Moreover, borrowers who continue to make mortgage payments under forbearance, will be eligible for refinancing as well. This will benefit borrowers, who were mistakenly placed in forbearance plans without their knowledge or consent, and thus, were unable to refinance their loans.
This means that borrowers under the coronavirus mortgage bailout program, or those who have already gotten out of forbearance, will be able to get a new mortgage or refinance their mortgage, if they have made at least three straight monthly payments after the end of forbearance.
“Homeowners who are in COVID-19 forbearance but continue to make their mortgage payment will not be penalized,” FHFA Director Mark Calabria said. “Today’s action allows homeowners to access record low mortgage rates and keeps the mortgage market functioning as efficiently as possible.”
This new announcement clears up the thinking that borrowers won’t be eligible for another GSE mortgage for as long as 12 months after the end of the forbearance. Not only the borrowers, but lenders and servicers were also in confusion over when the borrowers under the coronavirus mortgage relief program could go back into the market.
More relief for borrowers
Until now, the U.S. mortgage giants have a policy of not buying the loans coming out of forbearance. Such a rule triggered concerns that it may impact the borrowers who opted for the coronavirus mortgage bailout program, which allows them to defer their mortgage payments for up to 12 months.
To address such concerns, FHFA has now allowed Fannie Mae and Freddie Mac to take over single-family mortgages that are in forbearance.
Under the new guidelines announced Tuesday, Fannie Mae and Freddie Mac would be allowed to buy forborne loans having note dates on or before June 30 provided they meet two conditions. First, it must be delivered by Aug. 31 and second they have only missed one mortgage payment.
“FHFA and the Enterprises will continue to monitor the impact of the coronavirus national emergency on the housing finance market and update our policies as necessary,” the agency said.
Previously, FHFA introduced a new repayment option for borrowers having mortgages backed by Fannie and Freddie. Under the new repayment option, borrowers can stop the usual payments. Instead, they will have to pay the owed amount when they sell the home, refinance the loan or at the end of the mortgage.
Financial experts have applauded FHFA’s new rules. As per the experts, the new rules will ensure that a borrower with a good track record, i.e. those making timely payments or those who successfully exited forbearance, benefit from the current mortgage rates. Further, the new guidelines would also help make the mortgage market efficient and lower credit availability constraints.
Most didn’t need coronavirus mortgage forbearance
FHFA’s announcements will surely come as a big relief for a large number of borrowers. More than 4 million Americans have entered into forbearance agreements to stop making mortgage payments for a few months. However, a recent study claims that most of them did not need any such agreement.
As per the data from LendingTree, just about 5% of the borrowers, who went for forbearance, actually needed a forbearance agreement. Without a forbearance agreement, such borrowers wouldn’t have been able to meet their financial obligations.

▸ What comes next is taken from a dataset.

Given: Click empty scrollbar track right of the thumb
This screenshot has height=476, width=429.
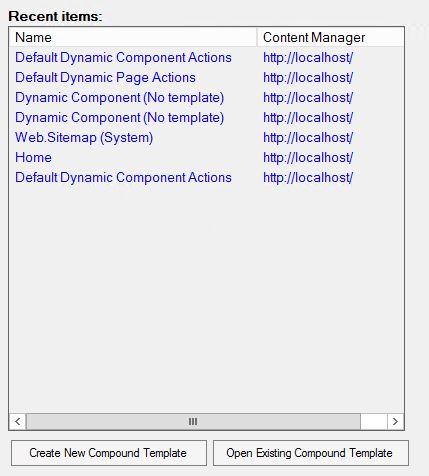Looking at the screenshot, I should click(374, 421).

The data shows that 26% of the borrowers would have made their monthly payments, but may have had to cut spending on other essential items. About 70% of the borrowers said they entered the forbearance because they wanted a break from paying the mortgage.
The survey found that about 25% of the respondents applied for the forbearance due to the coronavirus pandemic. About 80% of such applications were approved.
The rate at which borrowers are requesting forbearance seems to be dropping now. On the other hand, the mortgage purchase application activity has gained momentum. Both of these are good signs for the housing market, suggesting one can expect a bounce back once the state economies reopen.